When Is A Prescription Not A Prescription?
The Watkins Court held that under Colorado law a physician does not “prescribe marijuana”, instead the doctors provides “written documentation” stating that the patient has a debilitating medical condition and might benefit from the medical use of marijuana. Colo. Const. art. XVIII, § 14(2)(c)(II).
The physician “certification” provided for by Colorado law is not a prescription for the use of marijuana.. Put another way – a physician’s certification does not constitute a “written lawful prescription” – which is what is necessary fo use a controlled substance under the terms of every probation sentence in Colorado.
Summary and Conclusion – A Probation Violation Hearing Is Considered An Administrative Not A Criminal Hearing In Colorado
According to the Colorado Court of Appeals – a revocation of probation is NOT a criminal prosecution. It is an administrative proceeding which affirms the original sentence and only changes the nature of the sentence or terms of the Court’s sentencing order.
Since a probation based sentence is a privilege and not a right, persons on probation do not enjoy ‘the absolute liberty to which every citizen is entitled’” and therefore there is no right to defend against such a probation revocation proceeding because it is not a criminal proceeding at that point.

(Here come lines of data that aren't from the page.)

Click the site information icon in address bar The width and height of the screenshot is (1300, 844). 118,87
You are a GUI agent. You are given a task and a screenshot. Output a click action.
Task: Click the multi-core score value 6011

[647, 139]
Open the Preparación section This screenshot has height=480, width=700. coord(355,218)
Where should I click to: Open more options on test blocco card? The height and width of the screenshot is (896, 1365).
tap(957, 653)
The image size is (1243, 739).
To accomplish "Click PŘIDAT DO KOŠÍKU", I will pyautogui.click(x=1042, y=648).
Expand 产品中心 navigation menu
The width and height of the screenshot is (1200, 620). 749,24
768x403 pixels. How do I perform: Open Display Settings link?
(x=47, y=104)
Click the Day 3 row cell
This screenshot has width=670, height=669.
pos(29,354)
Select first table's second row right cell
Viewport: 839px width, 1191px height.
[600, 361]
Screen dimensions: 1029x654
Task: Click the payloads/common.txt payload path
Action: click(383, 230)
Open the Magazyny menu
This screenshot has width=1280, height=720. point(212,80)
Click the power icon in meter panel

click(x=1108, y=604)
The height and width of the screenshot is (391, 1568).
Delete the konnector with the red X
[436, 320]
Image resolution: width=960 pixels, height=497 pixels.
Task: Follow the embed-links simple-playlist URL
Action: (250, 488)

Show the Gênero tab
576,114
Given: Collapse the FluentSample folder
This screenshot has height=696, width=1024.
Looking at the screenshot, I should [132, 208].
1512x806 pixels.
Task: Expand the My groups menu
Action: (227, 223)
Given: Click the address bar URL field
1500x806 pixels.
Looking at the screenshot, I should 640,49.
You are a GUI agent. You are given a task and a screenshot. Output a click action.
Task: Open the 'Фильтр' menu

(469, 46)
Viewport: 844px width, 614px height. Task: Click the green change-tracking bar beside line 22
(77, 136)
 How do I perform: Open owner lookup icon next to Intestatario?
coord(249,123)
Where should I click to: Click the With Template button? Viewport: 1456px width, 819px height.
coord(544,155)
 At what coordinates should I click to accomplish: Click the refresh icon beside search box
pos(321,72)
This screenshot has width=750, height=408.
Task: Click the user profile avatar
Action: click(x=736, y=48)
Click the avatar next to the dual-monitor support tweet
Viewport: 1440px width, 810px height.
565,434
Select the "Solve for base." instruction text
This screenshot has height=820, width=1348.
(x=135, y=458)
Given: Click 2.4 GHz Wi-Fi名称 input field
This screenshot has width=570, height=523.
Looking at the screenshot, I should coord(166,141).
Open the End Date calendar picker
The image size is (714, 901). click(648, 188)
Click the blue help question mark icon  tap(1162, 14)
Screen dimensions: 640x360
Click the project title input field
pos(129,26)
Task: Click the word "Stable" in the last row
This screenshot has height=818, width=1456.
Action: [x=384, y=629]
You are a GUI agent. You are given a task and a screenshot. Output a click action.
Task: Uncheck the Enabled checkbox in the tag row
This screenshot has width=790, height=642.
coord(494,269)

Colorado Criminal Law – Can You Use Medical Marijuana While On Probation in Colorado – Two Cases Wilburn and Watkins
If Colorado is to follow California’s lead in this area – Colorado must exclude the condition of probation that probationer’s cannot “commit another offense during the period for which the sentence remains subject to revocation.” Since that is unlikely to happen – the use of medical marijuana while on probation will likely never be permitted.